Loder, R. T., Richards, B. S., Shapiro, P. S., Reznick, L. R., Aronson, D. D.
The Journal of Bone and Joint Surgery, VOL. 75-A, NO. 8, AUGUST 1993, pp. 1134-1140
Department of Orthopaedic Surgery, Children's Hospital of Michigan, Wayne State University, Detroit. The Section of Orthopaedic Surgery, C. S. Mott Children's Hospital, University of Michigan, Ann Arbor. The Texas Scottish Rite Hospital, Dallas.

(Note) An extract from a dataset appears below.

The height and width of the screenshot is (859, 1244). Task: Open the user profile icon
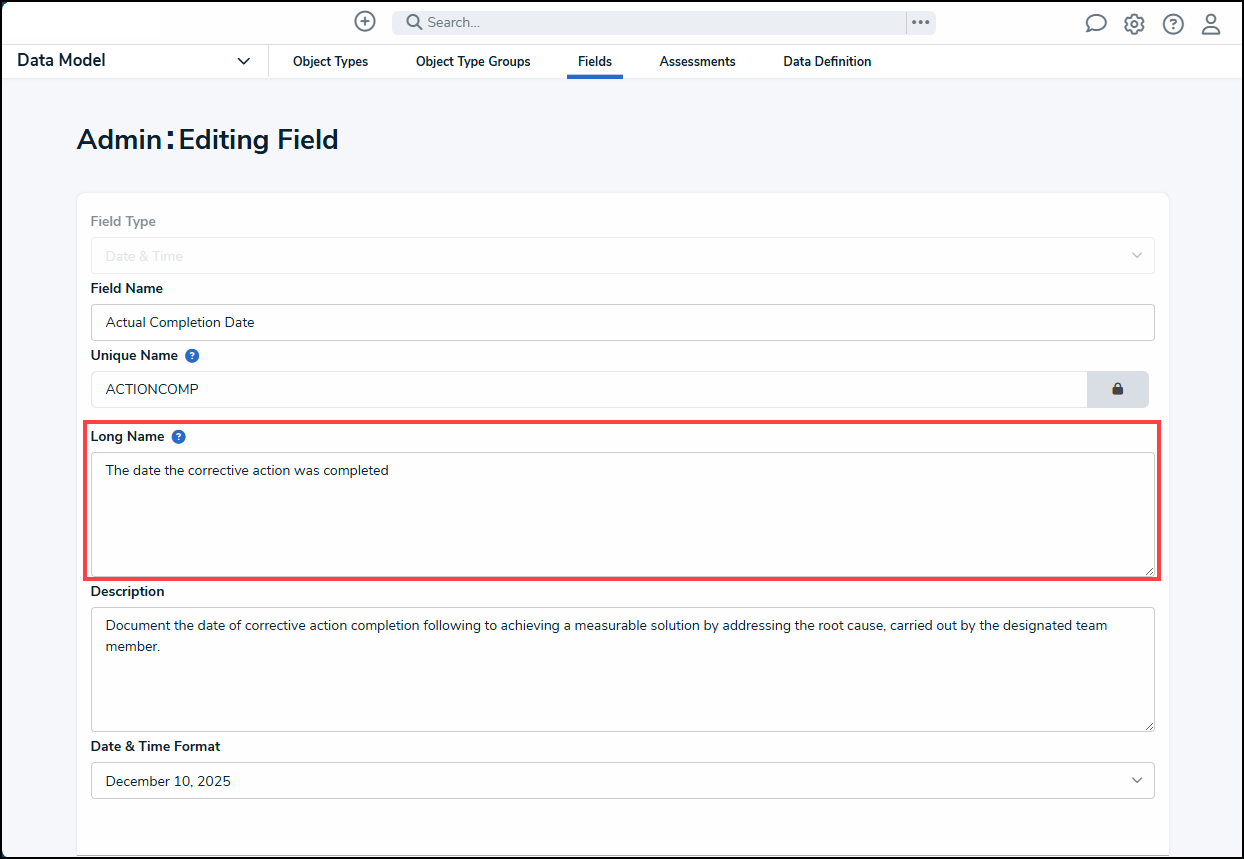click(x=1211, y=24)

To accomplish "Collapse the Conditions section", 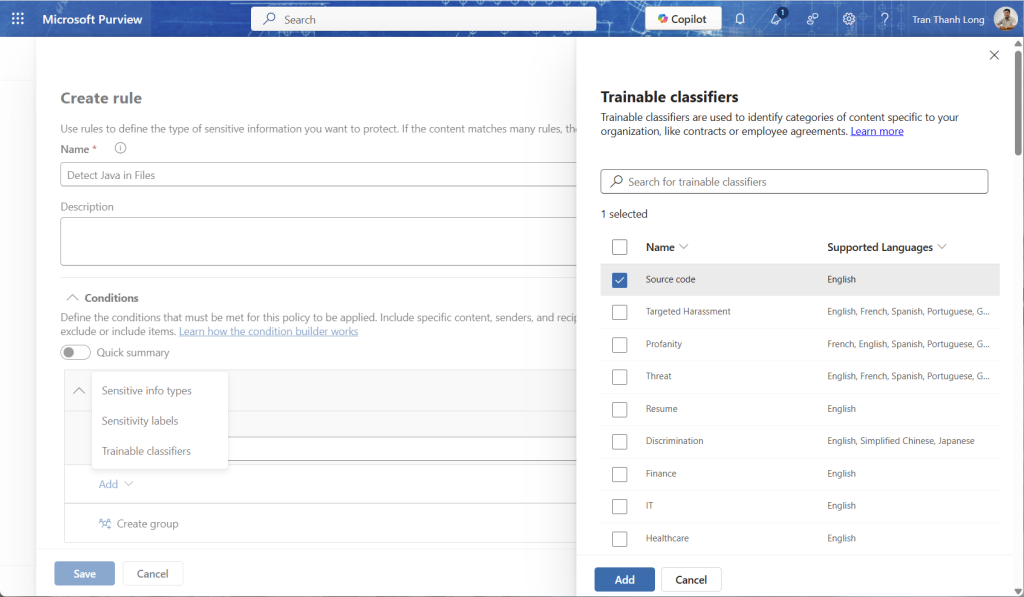I will click(x=72, y=298).
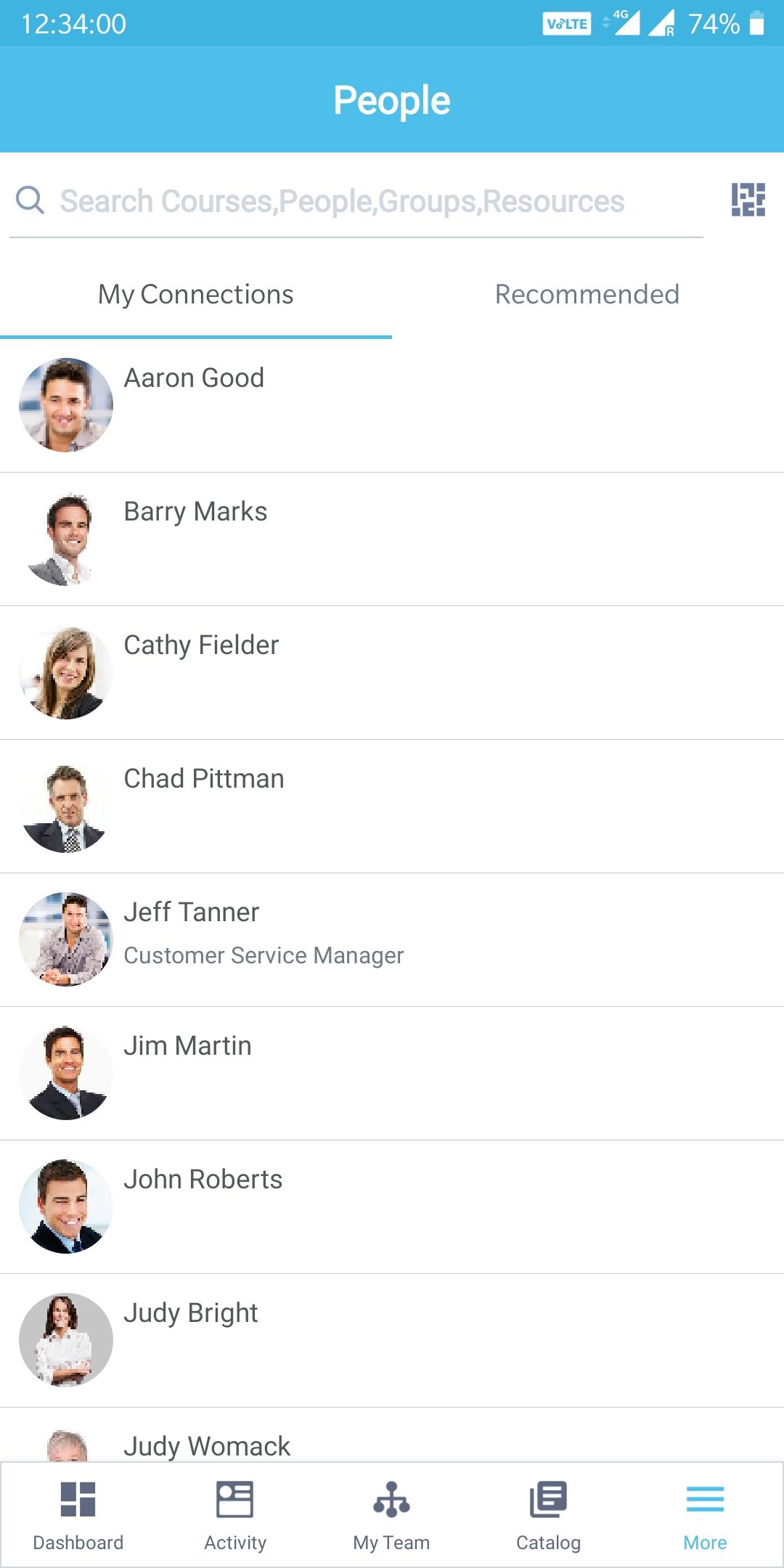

ABSTRACT: To test the traditional classification system of slipped capital femoral epiphysis, we evaluated the presenting symptoms and radiographs of fifty-four patients and reclassified the slipped epiphyses as unstable or stable, rather than acute, chronic, or acute-on-chronic. Slips were considered to be unstable when the patient had such severe pain that weight-bearing was not possible even with crutches. Slips were considered to be stable when the patient could bear weight, with or without crutches. 
We reviewed the records on fifty-five hips in which the slip would have been classified as acute because the duration of symptoms was less than three weeks; thirty of these were unstable and twenty-five were stable. All slips were treated with internal fixation. A reduction occurred in twenty-six of the unstable hips and in two of the stable hips. Fourteen (47 per cent) of the thirty unstable hips and twenty-four (96 per cent) of the twenty-five stable
hips had a satisfactory result. Avascular necrosis developed in fourteen (47 per cent) of the unstable hips and in none of the stable hips. We were not able to demonstrate an association between early reduction and the development of avascular necrosis. 

Introduction

Slipped capital femoral epiphysis, a disorder affecting adolescents, traditionally has been classified on the basis of the duration of symptoms. A slip has been defined as acute when there was a sudden onset of usually severe symptoms and the symptoms were of less than three weeks' duration {11,19}. Some authors {8,11}, however, have used two weeks for this definition. Aadelen et al stated that a gentle reduction, done with the patient under general anesthesia, must be at least partially successful for a slip to be defined as acute. A chronic slip has been characterized by the gradual onset and progression of symptoms for more than three weeks, without any sudden exacerbation. A combination of these two groups, or acute-on-chronic slips, has been characterized by the sudden exacerbation of symptoms due to acute displacement of an already chronically slipped epiphysis. More recently {2,26}, the sudden onset of severe pain in the hip without radiographic signs of remodeling and new-bone formation at the epiphyseal-metaphyseal junction has been used as the definition of an acute slip and radiographic signs of periosteal new bone, of a chronic slip.